Wooden Ducks and Ping Pong Balls...
By traderclay
- 1415 reads
...does size really matter? If we're talking about you spanking the back of your little brother's head with a wooden duck, then yes. It's a known fact that, in the case of head spanking, a smaller duck made of a Oak is far superior to a larger duck made of Pine. Apparently duck size does matter.
What's this got to do with the size of your vagina? In a word, "satisfaction." Getting the back of your head slapped with a wooden duck is not satisfying, neither is finding out that those gooey entrails around the house were left by you and not by a foot wide, 185 lb. pseudo pod.
If a person can get satisfaction from picking bloody pieces of scalp tissue and hair off the bottom of a wooden Mallard, then why wouldn’t a person want satisfaction from their love making? I'm not saying use a wooden duck on or in your vagina, there are splinters and I don't even know if one can sterilize wood. The plastic decoys might do something for you, but that's another matter.
Vagina size matters if your partner gets no enjoyment while having sex because of looseness, projectile pussy farts or ear-splitting echoes that sound like the Shamu, Flipper, Orca Happy Hour.
Be sure the problem is in your department and not about your partner having a dick so small he could use a peanut shell and a rubber band for jockstrap, a penis so small that if he had two hairs on it, he wouldn't know which one to piss out of, I'm talking about a penis so small a Bush Cricket would laugh at it.
You may need to look for a way to tighten your vagina, and no, not with shoe laces. Is there a way of telling whether the vagina is either big or small, and of a natural size? You could send me a picture of it next to, say, an 8 x 10 picture of my tongue. Or, you can go to Kroger and buy a "personal watermelon" take it home, cover it with KY and do a squat-thrust on it. Measuring how much of the watermelon is still visible will tell you whether your vagina is in the small, normal, large or "Watermelon? What watermelon?" range.
Vagina size alters when ready for intercourse, which occurs about every 2 - 5 years in most women. If the vagina is relaxed the vaginal walls collapse into each other, thus prolapsing outward causing the pseudo pod effect, like a giant pink snail coming out of its shell. The diameter should be less than one foot and the length will be around 3 to 4 feet. At this time the diameter of the vagina is not the same throughout the vaginal tunnel, unless you've been fisted by a professional bowler with ball in hand.
The narrowest part of the vagina is the opening which widens as it goes in deeper because women keep buying bigger and bigger toys. Normally the front part of vagina has a size of one and a half feet. The deeper into the vagina you go the bigger the diameter. The back end is usually a diameter of 8.5 feet. The front vagina wall has the length of 2 feet and the back end is 3 totaling approximately 6 feet.
After giving birth, your vagina may have stretched through intense expansion, possibly to the size of a mid-sized automobile or larger. Not to worry, a few Kegel exercises will bring back vaginal tightness (if your husband's penis is the size of, say, a 2007 Ford Taurus.) Issues in relation to a loose vagina and vulva size are common, meaning every woman on earth has a huge vagina (except Craigslist women), so no need to be embarrassed.

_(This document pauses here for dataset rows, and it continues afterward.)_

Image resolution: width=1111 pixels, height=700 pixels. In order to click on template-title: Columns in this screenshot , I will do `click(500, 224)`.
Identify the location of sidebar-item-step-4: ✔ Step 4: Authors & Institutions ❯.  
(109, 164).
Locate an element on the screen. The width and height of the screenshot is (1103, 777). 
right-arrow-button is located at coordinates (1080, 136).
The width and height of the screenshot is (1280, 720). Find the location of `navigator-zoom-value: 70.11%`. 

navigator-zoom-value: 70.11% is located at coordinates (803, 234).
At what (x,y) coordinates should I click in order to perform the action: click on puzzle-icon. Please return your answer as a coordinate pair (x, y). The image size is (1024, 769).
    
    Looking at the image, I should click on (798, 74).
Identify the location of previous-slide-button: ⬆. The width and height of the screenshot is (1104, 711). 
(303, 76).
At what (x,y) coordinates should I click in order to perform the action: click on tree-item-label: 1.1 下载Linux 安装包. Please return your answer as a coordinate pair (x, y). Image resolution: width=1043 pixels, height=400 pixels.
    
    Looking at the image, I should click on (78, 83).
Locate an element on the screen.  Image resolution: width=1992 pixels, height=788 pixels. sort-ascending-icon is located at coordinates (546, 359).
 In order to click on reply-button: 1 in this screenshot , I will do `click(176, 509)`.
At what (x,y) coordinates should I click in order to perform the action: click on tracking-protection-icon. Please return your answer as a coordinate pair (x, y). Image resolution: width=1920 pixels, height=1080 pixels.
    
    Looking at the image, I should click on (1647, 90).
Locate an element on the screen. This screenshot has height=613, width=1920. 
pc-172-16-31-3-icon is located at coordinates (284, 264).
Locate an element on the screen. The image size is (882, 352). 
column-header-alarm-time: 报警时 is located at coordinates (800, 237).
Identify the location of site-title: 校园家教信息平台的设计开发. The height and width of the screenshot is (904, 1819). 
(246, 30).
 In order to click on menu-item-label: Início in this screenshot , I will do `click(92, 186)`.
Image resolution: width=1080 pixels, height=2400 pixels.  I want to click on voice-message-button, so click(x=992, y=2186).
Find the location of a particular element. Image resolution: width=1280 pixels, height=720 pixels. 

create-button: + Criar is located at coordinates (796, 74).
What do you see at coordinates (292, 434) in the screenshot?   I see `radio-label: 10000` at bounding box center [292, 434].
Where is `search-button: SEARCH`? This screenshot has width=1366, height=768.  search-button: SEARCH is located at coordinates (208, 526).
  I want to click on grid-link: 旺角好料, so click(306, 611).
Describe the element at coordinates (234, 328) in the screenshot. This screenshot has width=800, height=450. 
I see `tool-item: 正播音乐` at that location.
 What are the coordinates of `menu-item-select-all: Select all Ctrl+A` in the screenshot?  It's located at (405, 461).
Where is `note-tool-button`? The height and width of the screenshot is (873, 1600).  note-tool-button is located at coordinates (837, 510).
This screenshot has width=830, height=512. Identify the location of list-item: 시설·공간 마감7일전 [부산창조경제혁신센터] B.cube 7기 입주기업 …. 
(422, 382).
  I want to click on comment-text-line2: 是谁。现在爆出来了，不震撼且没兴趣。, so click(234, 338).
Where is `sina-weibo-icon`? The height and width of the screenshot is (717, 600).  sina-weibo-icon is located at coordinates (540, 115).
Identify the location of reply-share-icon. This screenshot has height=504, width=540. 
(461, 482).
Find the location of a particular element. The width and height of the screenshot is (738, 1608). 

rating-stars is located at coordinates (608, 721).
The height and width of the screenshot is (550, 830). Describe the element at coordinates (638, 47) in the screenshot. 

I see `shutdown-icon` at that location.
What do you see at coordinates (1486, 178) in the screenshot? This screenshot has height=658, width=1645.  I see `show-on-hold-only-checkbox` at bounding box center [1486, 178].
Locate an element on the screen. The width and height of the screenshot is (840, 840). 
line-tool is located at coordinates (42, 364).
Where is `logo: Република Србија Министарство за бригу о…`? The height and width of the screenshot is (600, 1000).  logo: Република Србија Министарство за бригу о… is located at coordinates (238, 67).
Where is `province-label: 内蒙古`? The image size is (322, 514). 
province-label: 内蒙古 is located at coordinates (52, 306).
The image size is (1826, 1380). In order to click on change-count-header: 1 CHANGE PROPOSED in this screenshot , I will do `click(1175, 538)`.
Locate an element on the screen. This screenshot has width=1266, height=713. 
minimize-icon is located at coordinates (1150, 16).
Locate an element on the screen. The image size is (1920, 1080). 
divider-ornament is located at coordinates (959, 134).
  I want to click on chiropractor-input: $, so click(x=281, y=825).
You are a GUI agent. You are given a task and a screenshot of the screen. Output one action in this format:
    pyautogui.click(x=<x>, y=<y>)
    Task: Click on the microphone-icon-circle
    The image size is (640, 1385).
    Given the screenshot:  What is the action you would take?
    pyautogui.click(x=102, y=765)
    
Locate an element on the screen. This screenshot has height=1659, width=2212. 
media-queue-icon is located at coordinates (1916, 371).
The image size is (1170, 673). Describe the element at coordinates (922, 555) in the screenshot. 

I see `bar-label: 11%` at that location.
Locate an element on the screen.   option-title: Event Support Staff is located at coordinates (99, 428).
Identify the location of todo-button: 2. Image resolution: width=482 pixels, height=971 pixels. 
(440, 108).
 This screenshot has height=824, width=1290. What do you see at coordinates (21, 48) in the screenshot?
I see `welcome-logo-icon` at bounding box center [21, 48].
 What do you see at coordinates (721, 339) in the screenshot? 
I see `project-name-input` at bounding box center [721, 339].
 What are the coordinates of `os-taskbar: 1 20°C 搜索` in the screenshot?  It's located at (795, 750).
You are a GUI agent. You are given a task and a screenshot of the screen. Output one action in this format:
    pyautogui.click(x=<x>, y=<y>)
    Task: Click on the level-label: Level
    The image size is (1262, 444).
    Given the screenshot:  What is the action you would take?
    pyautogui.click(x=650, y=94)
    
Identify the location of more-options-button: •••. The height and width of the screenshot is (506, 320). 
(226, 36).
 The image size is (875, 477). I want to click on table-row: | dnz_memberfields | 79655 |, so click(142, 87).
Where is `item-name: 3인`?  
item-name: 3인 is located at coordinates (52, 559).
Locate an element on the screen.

Vaginal muscles contract when intent on making genital contact, this is not good if you're at a Braves game or driving on 285. An internal examination carried out by a 51 year old, MWM, from Craigslist will clarify what, if any, the problem is.
Tightness is another problem. It can be caused by involuntary contractions of the pelvic floor muscles surrounding the vagina. One way to test this is to buy a box of ping pong balls and go down to your local high school gym, sit on the bleachers and insert one ball into your vagina. Now voluntarily contract your vaginal and pelvic muscles, the ball should shoot far across the gym, when it lands it should "stick," if it does, stop everything and immediately reply to this post!!!
If the ball simply disappears, insert another one. If, after several boxes of balls, you still haven't been able to send one flying across the gym, try the same test using personal watermelons. To dispose of the impacted ping pong balls, simply find out where the high school ping pong team is practicing, walk in and scream "Now who's got balls!" bend over and dilate, it will be a memorable experience for all.